Accompanied by a detailed infographic, it identifies the major networks and companies involved in these transactions, known values of the transfers, and jurisdictions in which the networks operate, namely Russia, China, Singapore, Thailand, and India.
“Russia and China continue to be the main suppliers of advanced weapons systems to the Myanmar military, accounting for over $400 million and $260 million respectively since the coup, with much of the trade originating from state-owned entities”, Mr.

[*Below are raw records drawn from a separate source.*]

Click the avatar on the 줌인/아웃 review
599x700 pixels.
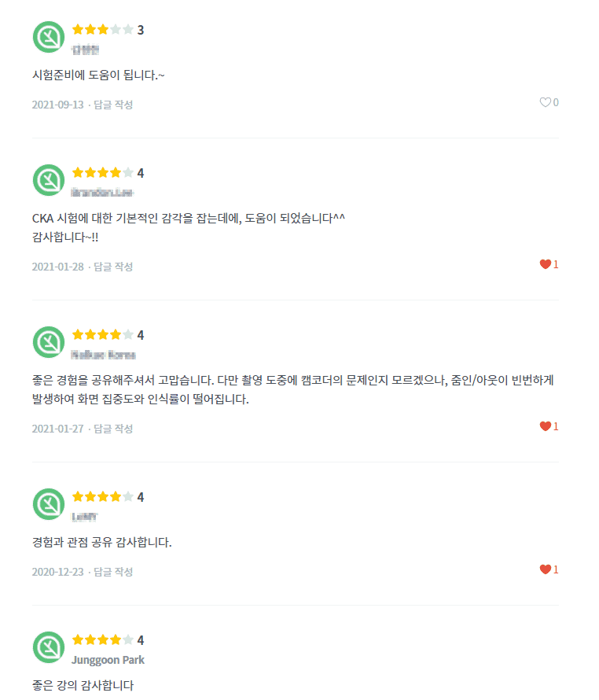click(49, 342)
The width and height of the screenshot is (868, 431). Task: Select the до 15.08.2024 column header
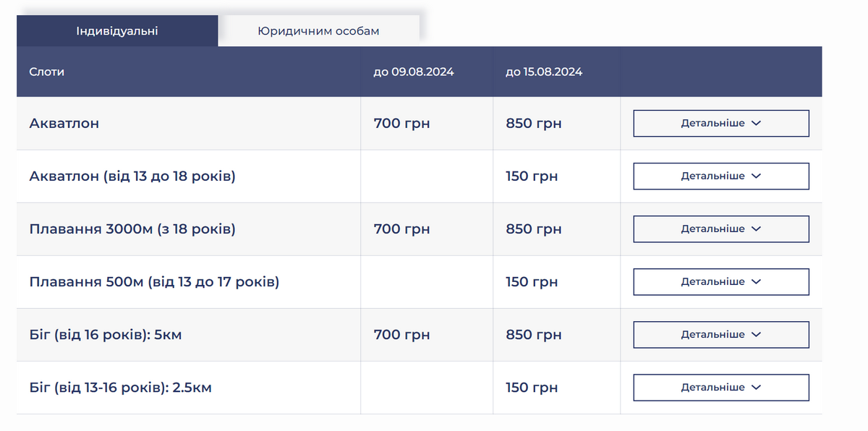(x=544, y=72)
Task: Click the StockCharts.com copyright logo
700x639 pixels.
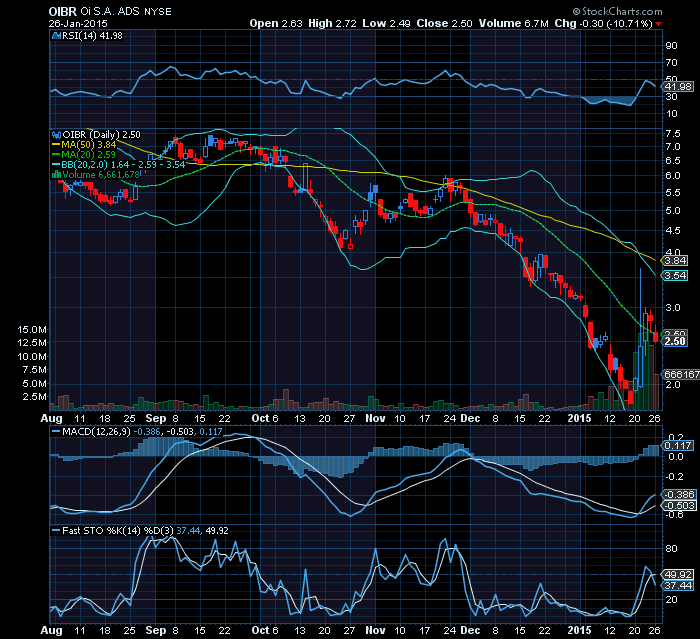Action: click(x=617, y=11)
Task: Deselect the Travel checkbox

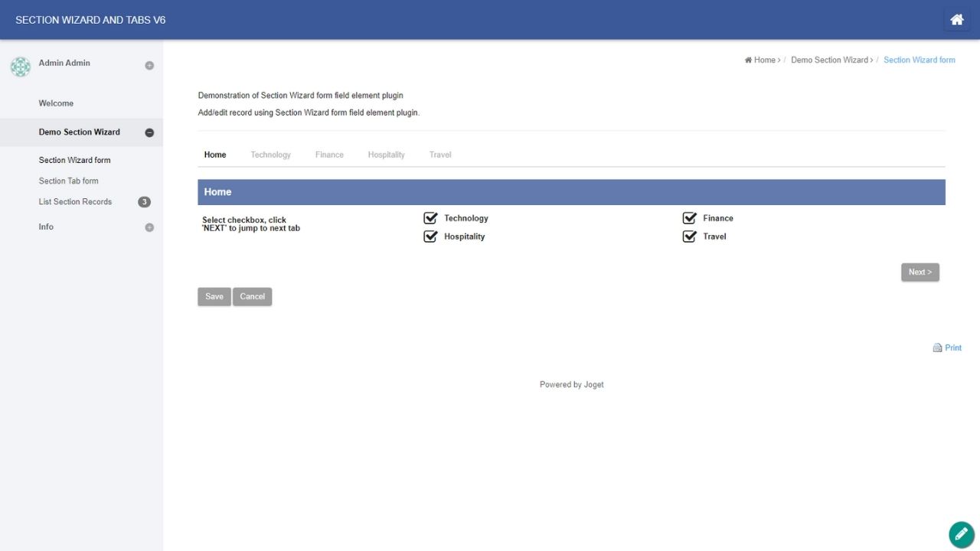Action: (689, 236)
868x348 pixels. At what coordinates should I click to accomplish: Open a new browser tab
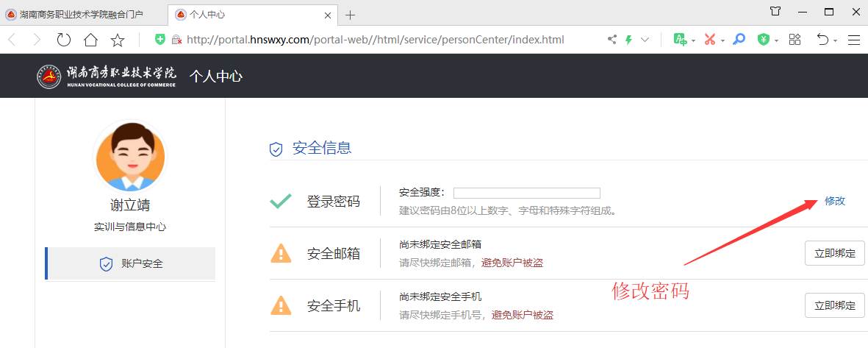pos(350,15)
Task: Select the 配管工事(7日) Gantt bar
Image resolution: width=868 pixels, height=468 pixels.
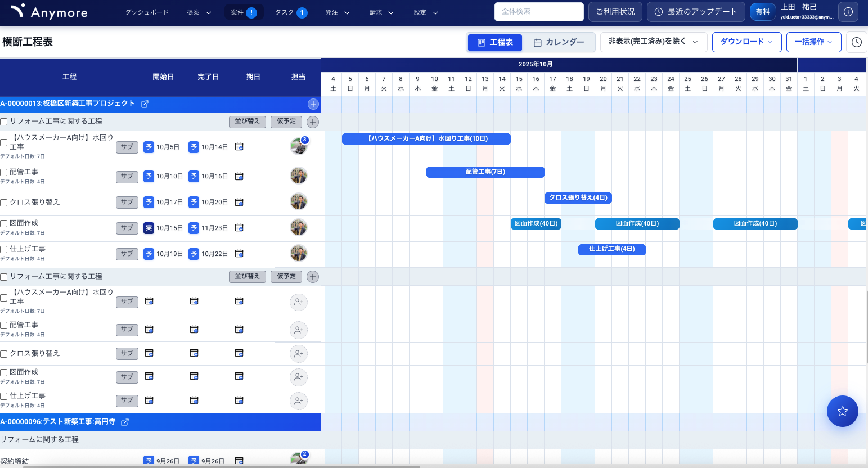Action: (485, 172)
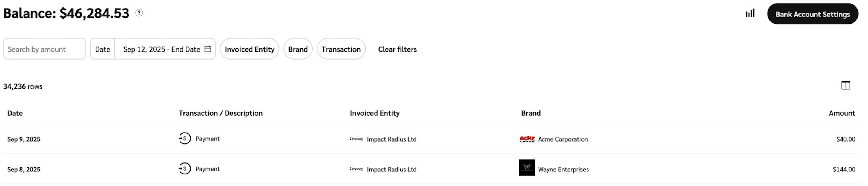868x186 pixels.
Task: Click the payment icon for Sep 9 row
Action: [x=185, y=138]
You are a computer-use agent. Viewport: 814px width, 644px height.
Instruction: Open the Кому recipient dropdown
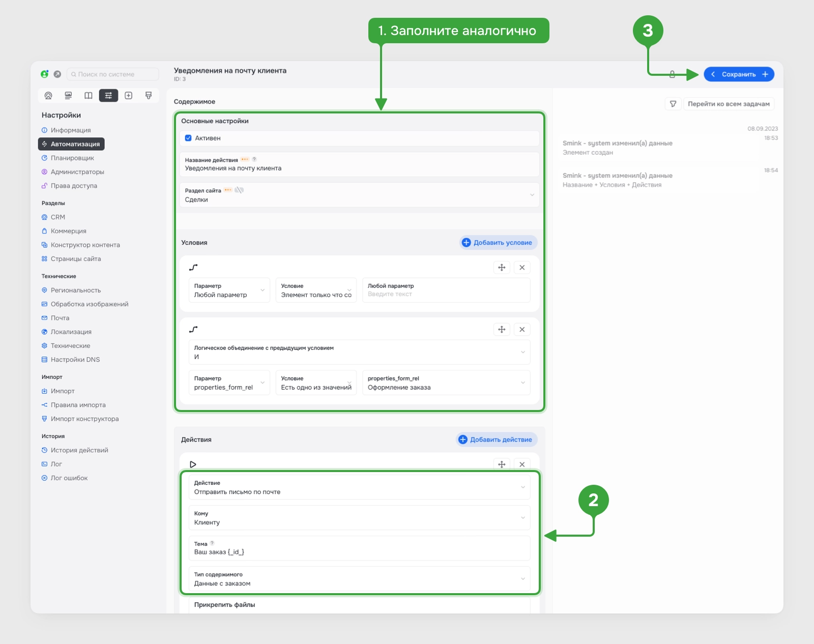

Andrews said.
“However, arms dealers operating out of Singapore are critical to the continued operation of the Myanmar military’s deadly weapons factories (commonly referred to as KaPaSa).”
The report reveals that $254 million of supplies have been shipped from dozens of entities in Singapore to the Myanmar military from February 2021 to December 2022. Singaporean banks have been used extensively by arms dealers.
Mr. Andrews recalled that the Government of Singapore has stated that its policy is to, “prohibit the transfer of arms to Myanmar” and that it has decided “not to authorise the transfer of dual-use items which have been assessed to have potential military application to Myanmar.”
“I implore leaders of Singapore to seize the information within this report and enforce its policies to the maximum extent possible,” the Special Rapporteur said.
The report also documents $28 million in arms transfers from Thai-based entities to the Myanmar military since the coup. India-based entities have supplied $51 million worth of arms and related materials to the military since February 2021.
Spotlight on sanctions ‘failure’
The report examines why international sanctions on arms dealing networks have failed to stop or slow the flow of weapons to the Myanmar military.
“The Myanmar military and its arms dealers have figured out how to game the system. That’s because sanctions are not being adequately enforced and because arms dealers linked to the junta have been able to create shell companies to avoid them.”
The expert said the ad hoc, uncoordinated nature of current sanctions were allowing payments to be made in other currencies and jurisdictions.
Weapons trade can be derailed
“By expanding and retooling sanctions and eliminating loopholes, governments can disrupt junta-linked weapons dealers,” Mr. Andrews said.
The report also focuses on the main sources of foreign currency that have enabled the Myanmar junta to purchase over $1 billion in arms since the coup. “Member States have not adequately targeted key sources of foreign currency that the junta relies on to purchase arms, including most significantly Myanma Oil and Gas Enterprise,” Mr. Andrews said.
Special Rapporteurs and other UN Human Rights Council-appointed rights experts, work on a voluntary and unpaid basis, are not UN staff, and work independently from any government or organisation.